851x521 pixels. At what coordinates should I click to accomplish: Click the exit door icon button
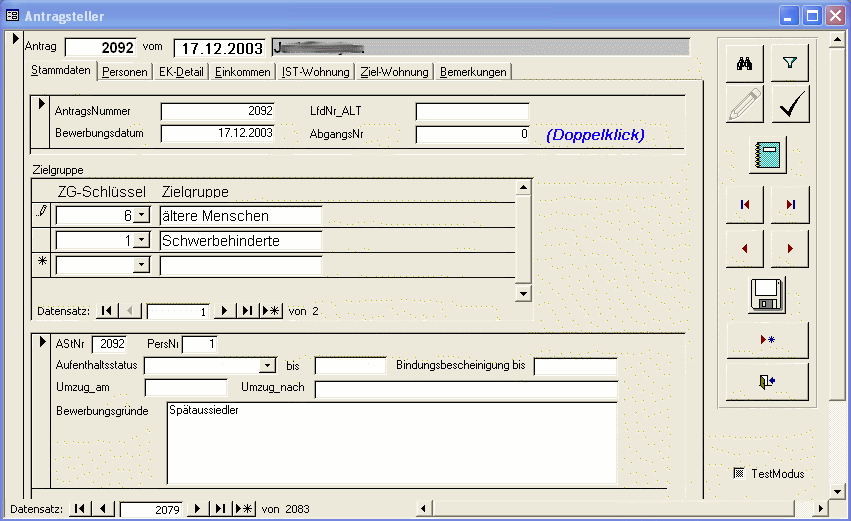pyautogui.click(x=767, y=381)
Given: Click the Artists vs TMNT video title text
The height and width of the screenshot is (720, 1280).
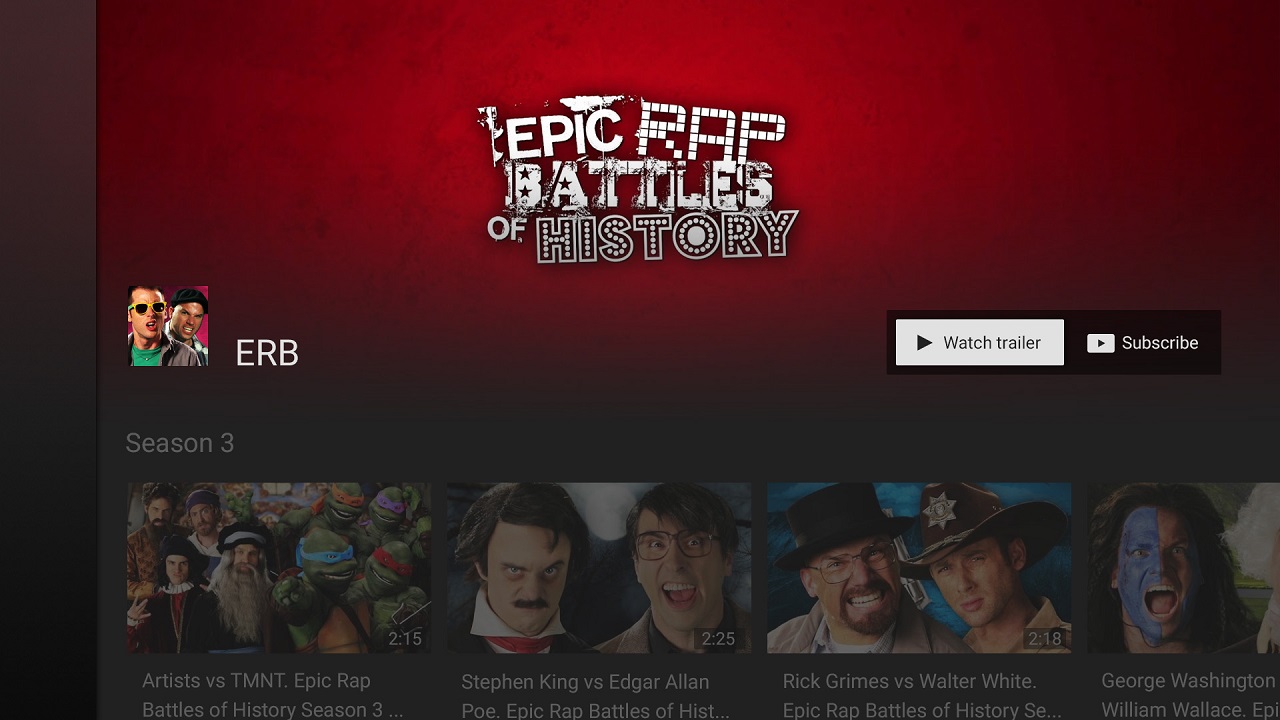Looking at the screenshot, I should coord(273,695).
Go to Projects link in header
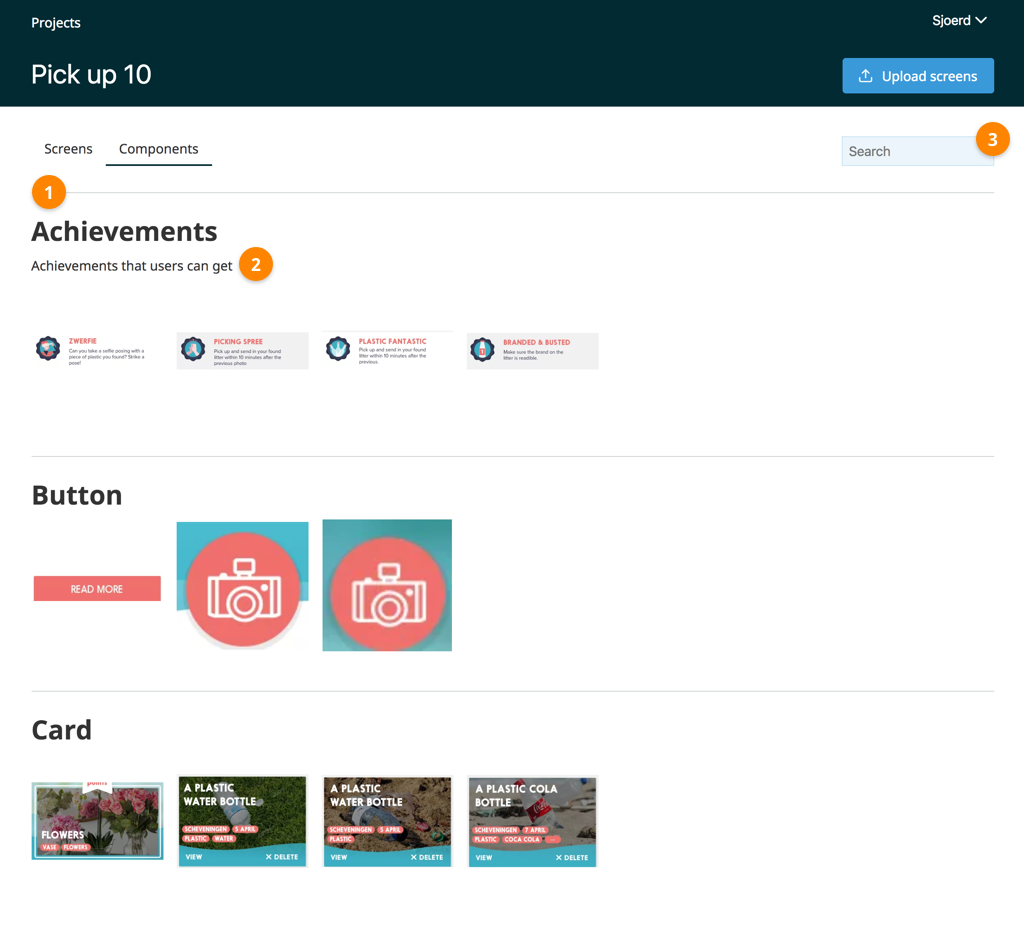The image size is (1024, 930). pos(56,23)
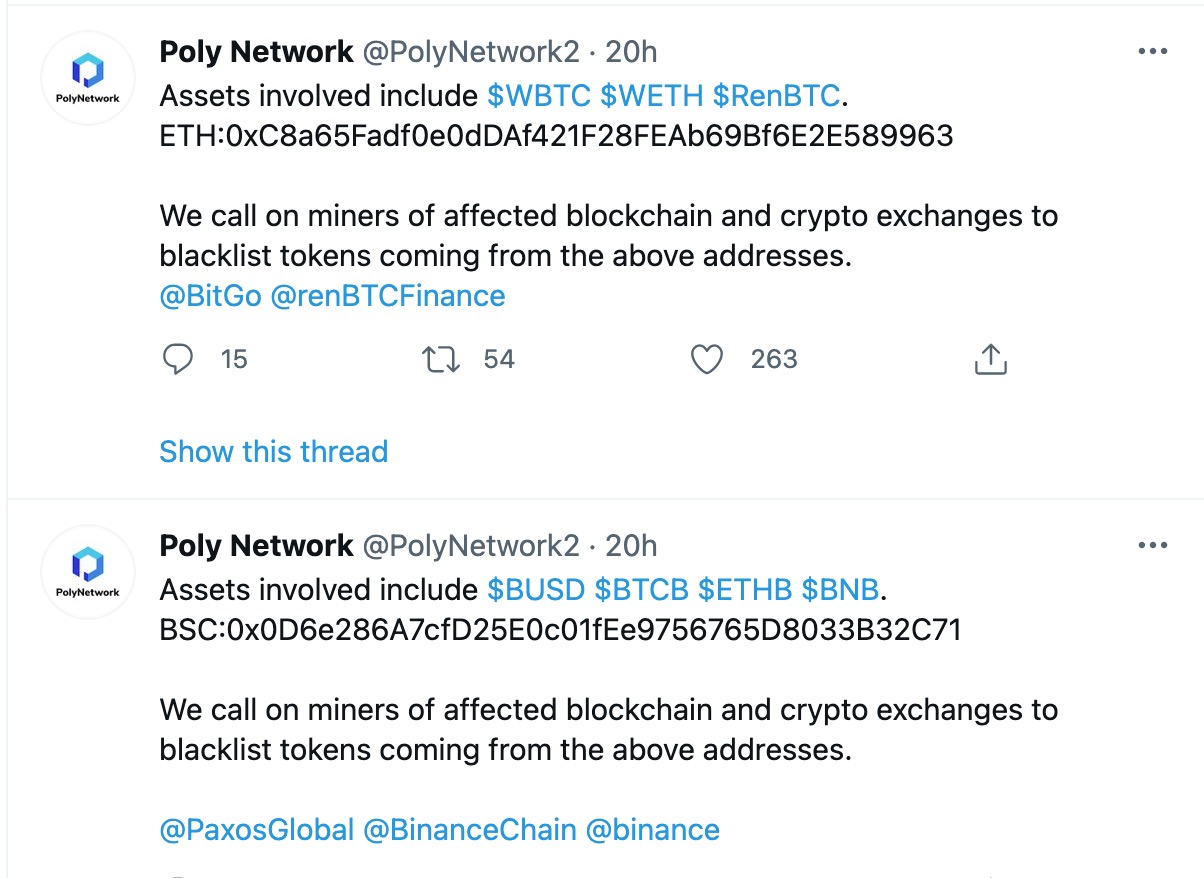
Task: Open the $BTCB cashtag link
Action: 642,590
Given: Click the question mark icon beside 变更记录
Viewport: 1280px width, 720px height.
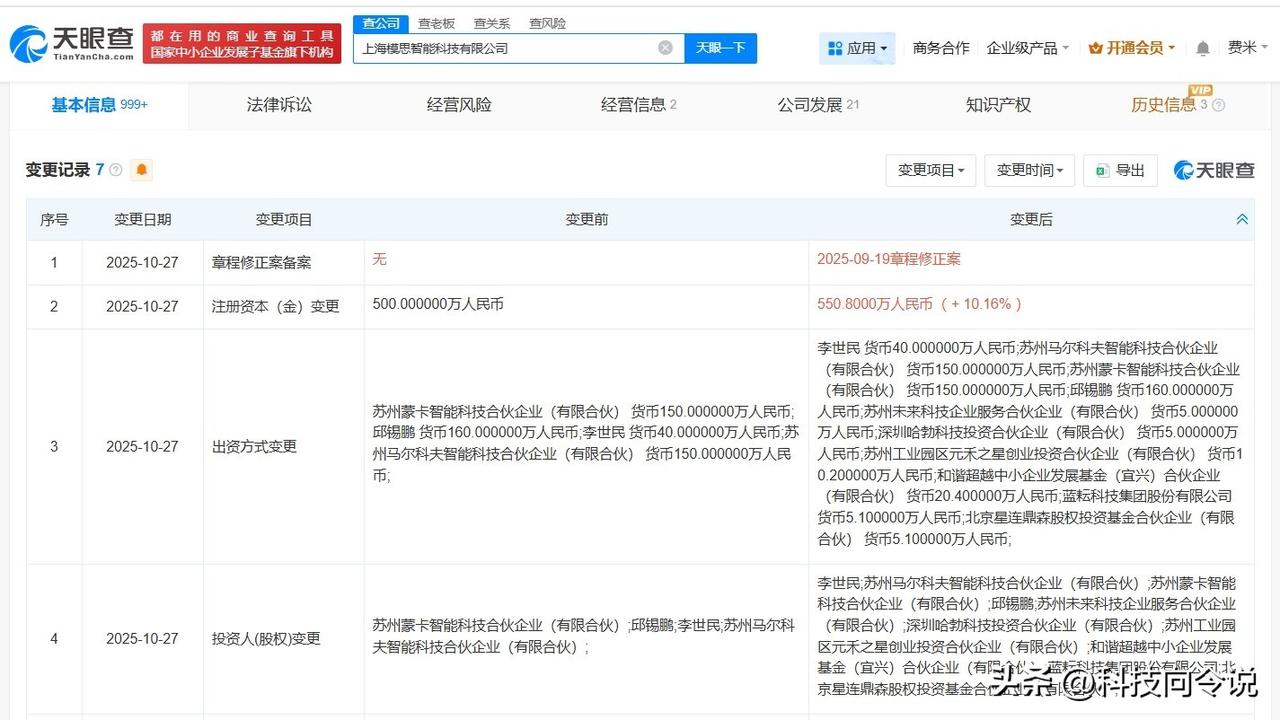Looking at the screenshot, I should (115, 169).
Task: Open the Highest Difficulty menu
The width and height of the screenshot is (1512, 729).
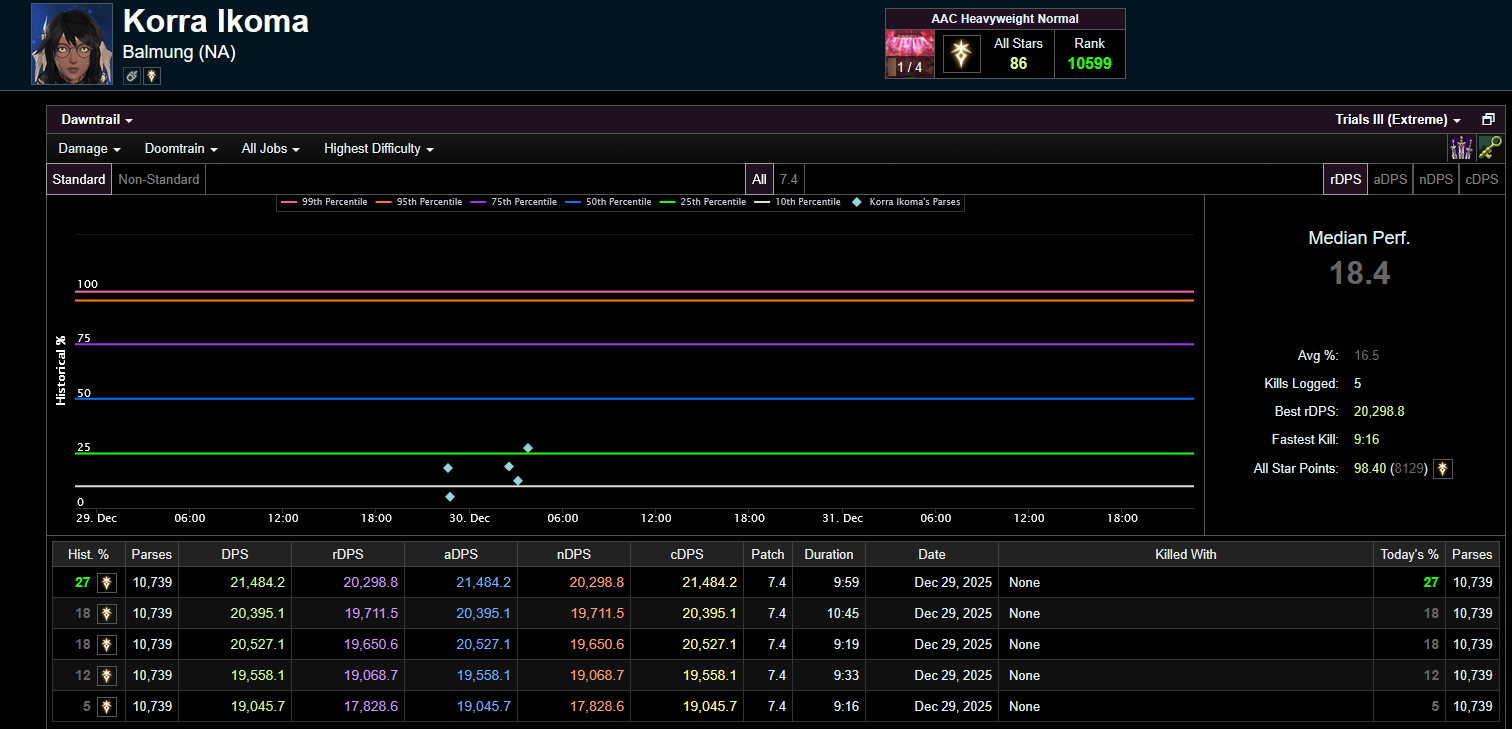Action: (x=378, y=148)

- - -

**Your task:**
Work out how many lines of the data hold the string "Given". Reply with that number alone.

**Expected output:**
2